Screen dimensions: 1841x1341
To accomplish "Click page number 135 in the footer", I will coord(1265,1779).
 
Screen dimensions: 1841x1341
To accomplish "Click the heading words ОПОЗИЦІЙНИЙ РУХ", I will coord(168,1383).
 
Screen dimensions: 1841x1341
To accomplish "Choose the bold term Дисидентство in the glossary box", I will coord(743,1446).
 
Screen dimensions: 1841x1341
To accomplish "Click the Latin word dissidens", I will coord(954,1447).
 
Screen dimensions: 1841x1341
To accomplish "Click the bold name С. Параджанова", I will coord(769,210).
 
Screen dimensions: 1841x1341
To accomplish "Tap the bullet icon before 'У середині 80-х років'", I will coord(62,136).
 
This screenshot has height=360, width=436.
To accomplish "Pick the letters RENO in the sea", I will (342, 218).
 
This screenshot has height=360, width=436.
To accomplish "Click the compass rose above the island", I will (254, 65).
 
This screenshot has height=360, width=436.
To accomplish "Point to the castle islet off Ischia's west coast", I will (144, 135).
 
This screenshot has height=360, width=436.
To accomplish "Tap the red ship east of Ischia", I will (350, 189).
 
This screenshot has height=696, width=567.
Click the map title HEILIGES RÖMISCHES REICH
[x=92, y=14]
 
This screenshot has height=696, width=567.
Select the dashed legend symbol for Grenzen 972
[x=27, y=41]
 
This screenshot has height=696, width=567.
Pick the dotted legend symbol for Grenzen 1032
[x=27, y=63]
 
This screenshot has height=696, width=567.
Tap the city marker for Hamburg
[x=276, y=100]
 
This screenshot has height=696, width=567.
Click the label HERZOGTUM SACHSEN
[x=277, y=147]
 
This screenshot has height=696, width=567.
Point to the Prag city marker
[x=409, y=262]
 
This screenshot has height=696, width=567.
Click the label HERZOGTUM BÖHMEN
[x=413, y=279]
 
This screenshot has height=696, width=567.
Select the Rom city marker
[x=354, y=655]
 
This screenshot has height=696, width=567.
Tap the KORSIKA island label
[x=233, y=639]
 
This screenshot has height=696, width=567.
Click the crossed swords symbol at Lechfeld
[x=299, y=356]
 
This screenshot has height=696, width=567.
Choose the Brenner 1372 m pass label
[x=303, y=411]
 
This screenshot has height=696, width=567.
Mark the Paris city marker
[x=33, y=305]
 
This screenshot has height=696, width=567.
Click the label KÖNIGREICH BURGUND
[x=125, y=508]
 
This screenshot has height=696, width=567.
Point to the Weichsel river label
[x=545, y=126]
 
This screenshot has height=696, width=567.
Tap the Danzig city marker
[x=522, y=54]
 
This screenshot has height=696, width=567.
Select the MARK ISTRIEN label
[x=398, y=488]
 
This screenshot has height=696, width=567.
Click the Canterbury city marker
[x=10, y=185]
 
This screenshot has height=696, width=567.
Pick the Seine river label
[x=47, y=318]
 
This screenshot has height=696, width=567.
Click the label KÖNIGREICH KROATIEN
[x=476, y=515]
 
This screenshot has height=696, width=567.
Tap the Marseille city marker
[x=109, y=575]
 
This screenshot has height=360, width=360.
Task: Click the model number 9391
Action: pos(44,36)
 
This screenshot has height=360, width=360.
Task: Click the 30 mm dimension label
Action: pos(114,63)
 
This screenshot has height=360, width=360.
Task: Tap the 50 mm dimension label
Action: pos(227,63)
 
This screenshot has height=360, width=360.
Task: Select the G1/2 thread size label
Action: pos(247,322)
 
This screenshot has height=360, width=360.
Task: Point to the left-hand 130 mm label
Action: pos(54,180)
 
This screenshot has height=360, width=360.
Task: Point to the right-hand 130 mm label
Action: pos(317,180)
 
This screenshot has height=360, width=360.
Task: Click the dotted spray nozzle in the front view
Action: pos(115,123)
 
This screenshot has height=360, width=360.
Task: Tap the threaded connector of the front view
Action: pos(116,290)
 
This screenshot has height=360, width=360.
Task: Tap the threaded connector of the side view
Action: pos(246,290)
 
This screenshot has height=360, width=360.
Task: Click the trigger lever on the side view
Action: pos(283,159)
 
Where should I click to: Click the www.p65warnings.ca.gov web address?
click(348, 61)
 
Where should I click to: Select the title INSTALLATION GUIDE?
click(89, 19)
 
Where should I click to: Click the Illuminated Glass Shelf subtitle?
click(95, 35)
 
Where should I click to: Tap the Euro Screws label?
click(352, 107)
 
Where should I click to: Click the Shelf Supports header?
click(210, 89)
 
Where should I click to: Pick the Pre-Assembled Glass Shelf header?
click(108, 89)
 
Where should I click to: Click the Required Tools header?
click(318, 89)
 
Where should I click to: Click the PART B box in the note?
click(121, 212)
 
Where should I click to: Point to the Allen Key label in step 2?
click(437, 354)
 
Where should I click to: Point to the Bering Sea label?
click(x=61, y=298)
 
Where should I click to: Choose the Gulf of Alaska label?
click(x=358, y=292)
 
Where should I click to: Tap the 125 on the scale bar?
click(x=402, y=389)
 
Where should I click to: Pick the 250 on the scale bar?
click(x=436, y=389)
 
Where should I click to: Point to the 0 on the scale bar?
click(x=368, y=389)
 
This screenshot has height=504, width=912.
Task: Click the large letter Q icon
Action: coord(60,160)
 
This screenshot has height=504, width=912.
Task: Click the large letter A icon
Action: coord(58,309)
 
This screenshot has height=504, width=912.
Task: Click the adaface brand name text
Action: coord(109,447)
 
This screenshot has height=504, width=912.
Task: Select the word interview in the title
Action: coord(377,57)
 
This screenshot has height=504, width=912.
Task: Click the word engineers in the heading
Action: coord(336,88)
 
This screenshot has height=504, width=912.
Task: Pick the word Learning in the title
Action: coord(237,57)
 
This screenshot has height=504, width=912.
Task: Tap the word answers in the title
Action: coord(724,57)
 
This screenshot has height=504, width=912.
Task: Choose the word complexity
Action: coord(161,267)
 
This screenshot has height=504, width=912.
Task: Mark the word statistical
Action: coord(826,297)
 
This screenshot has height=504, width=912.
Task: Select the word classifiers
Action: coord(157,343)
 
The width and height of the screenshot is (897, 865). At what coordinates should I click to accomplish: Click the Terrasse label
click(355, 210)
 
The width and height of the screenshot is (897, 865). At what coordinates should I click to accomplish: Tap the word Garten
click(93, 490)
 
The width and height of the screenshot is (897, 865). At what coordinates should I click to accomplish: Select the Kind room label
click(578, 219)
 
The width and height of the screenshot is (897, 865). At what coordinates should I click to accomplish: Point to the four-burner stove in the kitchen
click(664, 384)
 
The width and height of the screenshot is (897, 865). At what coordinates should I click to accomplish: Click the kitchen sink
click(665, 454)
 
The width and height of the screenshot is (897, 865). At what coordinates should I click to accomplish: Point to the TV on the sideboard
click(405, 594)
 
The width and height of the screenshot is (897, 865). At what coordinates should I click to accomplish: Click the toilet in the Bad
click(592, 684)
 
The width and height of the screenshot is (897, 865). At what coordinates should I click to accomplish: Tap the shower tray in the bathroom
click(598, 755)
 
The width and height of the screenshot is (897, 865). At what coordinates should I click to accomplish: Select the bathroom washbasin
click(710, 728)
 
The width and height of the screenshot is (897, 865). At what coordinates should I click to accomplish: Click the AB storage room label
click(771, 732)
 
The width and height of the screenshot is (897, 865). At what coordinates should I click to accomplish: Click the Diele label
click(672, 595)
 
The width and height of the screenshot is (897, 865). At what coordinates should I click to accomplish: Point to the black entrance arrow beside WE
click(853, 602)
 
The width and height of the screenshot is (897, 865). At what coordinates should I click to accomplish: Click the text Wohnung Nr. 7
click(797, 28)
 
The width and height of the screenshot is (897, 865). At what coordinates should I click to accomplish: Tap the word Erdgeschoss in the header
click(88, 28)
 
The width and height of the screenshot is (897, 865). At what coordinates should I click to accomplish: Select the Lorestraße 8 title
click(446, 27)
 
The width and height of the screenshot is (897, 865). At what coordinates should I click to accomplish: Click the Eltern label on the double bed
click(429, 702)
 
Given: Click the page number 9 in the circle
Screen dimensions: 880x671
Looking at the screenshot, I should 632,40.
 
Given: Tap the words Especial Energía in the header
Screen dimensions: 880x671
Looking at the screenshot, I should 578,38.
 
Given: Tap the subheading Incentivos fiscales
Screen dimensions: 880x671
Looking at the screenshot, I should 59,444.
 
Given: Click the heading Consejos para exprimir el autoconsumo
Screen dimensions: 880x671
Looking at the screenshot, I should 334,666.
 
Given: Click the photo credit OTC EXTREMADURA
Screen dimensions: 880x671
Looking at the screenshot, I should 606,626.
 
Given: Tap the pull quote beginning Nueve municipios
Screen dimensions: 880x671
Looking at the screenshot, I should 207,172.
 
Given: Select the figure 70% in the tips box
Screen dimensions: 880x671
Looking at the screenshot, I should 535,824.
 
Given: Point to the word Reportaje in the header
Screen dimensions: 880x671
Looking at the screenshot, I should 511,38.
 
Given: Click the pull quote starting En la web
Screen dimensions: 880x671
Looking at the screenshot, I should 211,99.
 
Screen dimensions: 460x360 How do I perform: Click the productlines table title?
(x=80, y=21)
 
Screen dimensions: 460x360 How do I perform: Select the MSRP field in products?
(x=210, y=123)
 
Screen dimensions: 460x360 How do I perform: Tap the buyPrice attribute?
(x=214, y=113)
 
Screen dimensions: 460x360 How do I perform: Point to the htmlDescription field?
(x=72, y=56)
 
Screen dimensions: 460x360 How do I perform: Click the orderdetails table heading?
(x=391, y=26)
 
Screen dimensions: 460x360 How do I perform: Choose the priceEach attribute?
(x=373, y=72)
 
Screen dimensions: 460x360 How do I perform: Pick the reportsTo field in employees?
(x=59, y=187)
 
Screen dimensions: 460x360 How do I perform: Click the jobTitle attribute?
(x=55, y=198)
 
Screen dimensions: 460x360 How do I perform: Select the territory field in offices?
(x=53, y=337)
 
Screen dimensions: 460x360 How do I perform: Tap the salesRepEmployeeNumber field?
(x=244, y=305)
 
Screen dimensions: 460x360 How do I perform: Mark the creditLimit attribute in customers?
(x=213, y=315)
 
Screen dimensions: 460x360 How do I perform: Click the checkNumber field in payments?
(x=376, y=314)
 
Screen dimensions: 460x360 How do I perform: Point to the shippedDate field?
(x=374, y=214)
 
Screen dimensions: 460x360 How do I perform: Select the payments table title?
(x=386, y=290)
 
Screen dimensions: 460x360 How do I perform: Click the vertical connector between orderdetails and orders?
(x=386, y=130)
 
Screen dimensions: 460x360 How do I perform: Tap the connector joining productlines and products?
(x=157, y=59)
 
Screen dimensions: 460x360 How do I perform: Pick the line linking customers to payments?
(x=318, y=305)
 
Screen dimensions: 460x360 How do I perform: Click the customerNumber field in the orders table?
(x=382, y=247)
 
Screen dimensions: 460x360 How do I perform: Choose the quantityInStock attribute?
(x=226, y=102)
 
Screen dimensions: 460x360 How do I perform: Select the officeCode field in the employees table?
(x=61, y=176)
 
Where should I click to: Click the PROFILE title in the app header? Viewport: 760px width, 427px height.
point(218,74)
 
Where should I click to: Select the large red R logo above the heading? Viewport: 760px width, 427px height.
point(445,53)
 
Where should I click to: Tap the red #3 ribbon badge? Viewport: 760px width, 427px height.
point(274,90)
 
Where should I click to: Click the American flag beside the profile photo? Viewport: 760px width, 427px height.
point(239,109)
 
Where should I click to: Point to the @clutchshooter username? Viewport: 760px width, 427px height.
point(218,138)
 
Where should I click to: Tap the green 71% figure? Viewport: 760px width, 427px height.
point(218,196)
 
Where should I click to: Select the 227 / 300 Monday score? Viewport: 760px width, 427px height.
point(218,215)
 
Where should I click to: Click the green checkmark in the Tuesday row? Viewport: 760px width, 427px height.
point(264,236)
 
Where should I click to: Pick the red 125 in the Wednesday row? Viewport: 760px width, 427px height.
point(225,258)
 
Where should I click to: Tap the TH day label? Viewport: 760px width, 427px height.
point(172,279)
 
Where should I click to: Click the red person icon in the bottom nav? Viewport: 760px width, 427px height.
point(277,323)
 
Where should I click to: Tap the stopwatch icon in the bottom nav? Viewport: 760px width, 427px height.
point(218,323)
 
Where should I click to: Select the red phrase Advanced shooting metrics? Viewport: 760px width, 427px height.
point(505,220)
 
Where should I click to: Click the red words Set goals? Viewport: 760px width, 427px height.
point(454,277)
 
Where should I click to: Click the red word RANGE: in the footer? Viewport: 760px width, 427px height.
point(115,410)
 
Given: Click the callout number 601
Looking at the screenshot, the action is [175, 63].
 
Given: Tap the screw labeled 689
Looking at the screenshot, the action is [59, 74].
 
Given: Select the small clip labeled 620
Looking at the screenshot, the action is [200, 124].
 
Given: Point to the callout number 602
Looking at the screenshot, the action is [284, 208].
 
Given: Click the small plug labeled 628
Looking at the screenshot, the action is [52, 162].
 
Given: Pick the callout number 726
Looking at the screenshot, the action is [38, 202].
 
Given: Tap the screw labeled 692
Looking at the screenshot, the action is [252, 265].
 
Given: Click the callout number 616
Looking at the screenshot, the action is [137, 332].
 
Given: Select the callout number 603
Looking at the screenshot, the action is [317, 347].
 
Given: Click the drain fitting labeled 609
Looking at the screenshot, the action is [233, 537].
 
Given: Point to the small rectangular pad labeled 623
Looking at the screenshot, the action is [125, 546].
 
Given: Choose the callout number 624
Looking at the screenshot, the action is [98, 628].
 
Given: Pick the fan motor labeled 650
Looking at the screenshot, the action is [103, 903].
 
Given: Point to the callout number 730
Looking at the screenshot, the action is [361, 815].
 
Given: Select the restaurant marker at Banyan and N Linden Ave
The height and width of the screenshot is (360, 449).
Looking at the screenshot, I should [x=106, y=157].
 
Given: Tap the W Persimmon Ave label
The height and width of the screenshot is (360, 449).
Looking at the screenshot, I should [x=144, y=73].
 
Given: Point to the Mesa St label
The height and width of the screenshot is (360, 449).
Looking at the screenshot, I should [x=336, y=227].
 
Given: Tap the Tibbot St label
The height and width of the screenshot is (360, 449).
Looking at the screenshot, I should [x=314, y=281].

● ● ● ● ● ● ●

:: Task directions ::
Format the items as a numbered list, skipping blank lines, from their first line through the line containing "[x=27, y=63]", with both of those lines included.

:: Solution below ::
1. Screen dimensions: 1841x1341
2. To accomplish "Click page number 135 in the footer", I will coord(1265,1779).
3. Screen dimensions: 1841x1341
4. To accomplish "Click the heading words ОПОЗИЦІЙНИЙ РУХ", I will coord(168,1383).
5. Screen dimensions: 1841x1341
6. To accomplish "Choose the bold term Дисидентство in the glossary box", I will coord(743,1446).
7. Screen dimensions: 1841x1341
8. To accomplish "Click the Latin word dissidens", I will coord(954,1447).
9. Screen dimensions: 1841x1341
10. To accomplish "Click the bold name С. Параджанова", I will coord(769,210).
11. Screen dimensions: 1841x1341
12. To accomplish "Tap the bullet icon before 'У середині 80-х років'", I will coord(62,136).
13. This screenshot has height=360, width=436.
14. To accomplish "Pick the letters RENO in the sea", I will (342, 218).
15. This screenshot has height=360, width=436.
16. To accomplish "Click the compass rose above the island", I will (254, 65).
17. This screenshot has height=360, width=436.
18. To accomplish "Point to the castle islet off Ischia's west coast", I will (144, 135).
19. This screenshot has height=360, width=436.
20. To accomplish "Tap the red ship east of Ischia", I will (350, 189).
21. This screenshot has height=696, width=567.
22. Click the map title HEILIGES RÖMISCHES REICH
23. [x=92, y=14]
24. This screenshot has height=696, width=567.
25. Select the dashed legend symbol for Grenzen 972
26. [x=27, y=41]
27. This screenshot has height=696, width=567.
28. Pick the dotted legend symbol for Grenzen 1032
29. [x=27, y=63]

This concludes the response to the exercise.